◆ TASKS:
1. In the post on transaction identifiers, condense the paragraph beginning "I'm a real-life OO-fascist" into a short bulleted list that keeps its main points.
2. Extend the post on transaction identifiers with a few more sentences, picking up right after its final line.

◆ PASSAGE TO READ:
******************************

I'm a real-life OO-fascist, the sort of guy that likes to see unique identifiers
associated with all transactions. Can we have some kind of transaction identifier,
a unique value chosen at the initial access time, which can be used to tag all
log entries resulting from an access. This could be a CGI variable too
SERVER_TRANSACTION (or whatever), so that scripts can get a grip on things, perhaps.

So, if the server's logging transactions, and we've enabled the log-file to record
things we might see:

ooo.lanl.gov - - [03/A .. ] "GET /cgi-bin/loc?weeeeeee HTTP/1.0" 302 0 46393272
ooo.lanl.gov - - [03/A .. ] "GET /cgi-bin/tester" 200 1506 46393272
ooo.lanl.gov - - [03/A .. ] "GET /" 200 2425 28372104
ooo.lanl.gov - - [03/A .. ] "GET /cgi-bin/crach?bleah HTTP/1.0" 500 0 38626102
ooo.lanl.gov - - [03/A .. ] "GET /try.html" 200 1148 38626102

Now we're *really* sure which access caused which redirect.

Well, that's one way of doing it.

> You don't deserve it, but I also introduced a new variable "REDIRECT_STATUS"
> which will let scripts now why the redirect happened. e.g. if it is
> set to 500, then we know that REDIRECT_URL exploded on us. So you can
> now write a general purpose problem reporter/analyzer.

Joy.

******************************

◆ Text and item location entries:
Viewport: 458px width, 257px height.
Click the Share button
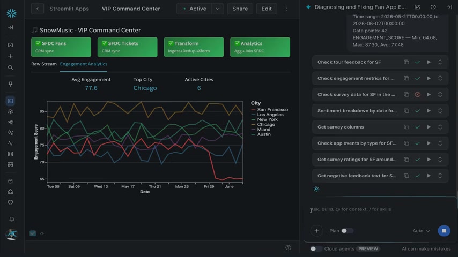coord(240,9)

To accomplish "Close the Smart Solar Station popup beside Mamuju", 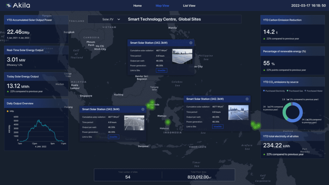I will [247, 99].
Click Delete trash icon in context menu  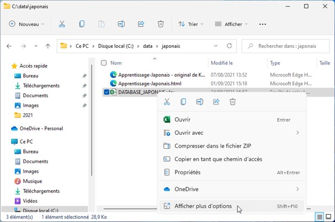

******************************

◆ IN RESPONSE:
1.
- The writer wants every transaction to carry a unique identifier.
- The value would be chosen when the access first occurs.
- Every log entry produced by that access would be tagged with it.
- It could also be offered as a CGI variable, such as SERVER_TRANSACTION, so that scripts can make use of it.

2.
> A cleaned up patch will be uploaded to hyperreal tomorrow, assuming
> nobody has a problem with the above.
>
>
> robh

I went to the same school as this guy you know. ;)

Ay.
Re: redirection revisited [ In reply to ]
> But we still need to tie the two entries together. Any ideas on where
> we could record a transaction number without upsetting the CLF ?
>
> Would it be safe to log them as,
>
> ooo.lanl.gov - - [04/A .. 0600] "GET /redirector;NNNNN HTTP/1.0" 302 -
> ooo.lanl.gov - - [04/A .. 0600] "GET /redirectee;NNNNN HTTP/1.0" 202 12345
>
> Any log file gurus out there ?

What about using up the first '-'? Huh, anyway the trick is to redefine CLF
but I dun't even know where that protocol is maintained. Randy? any chanse we
could have some documentation on the Common Log file Format available from
hyperreal? Perhaps there's an FAQ or an RFC or a WTF we can web up.

> robh
>

Ay.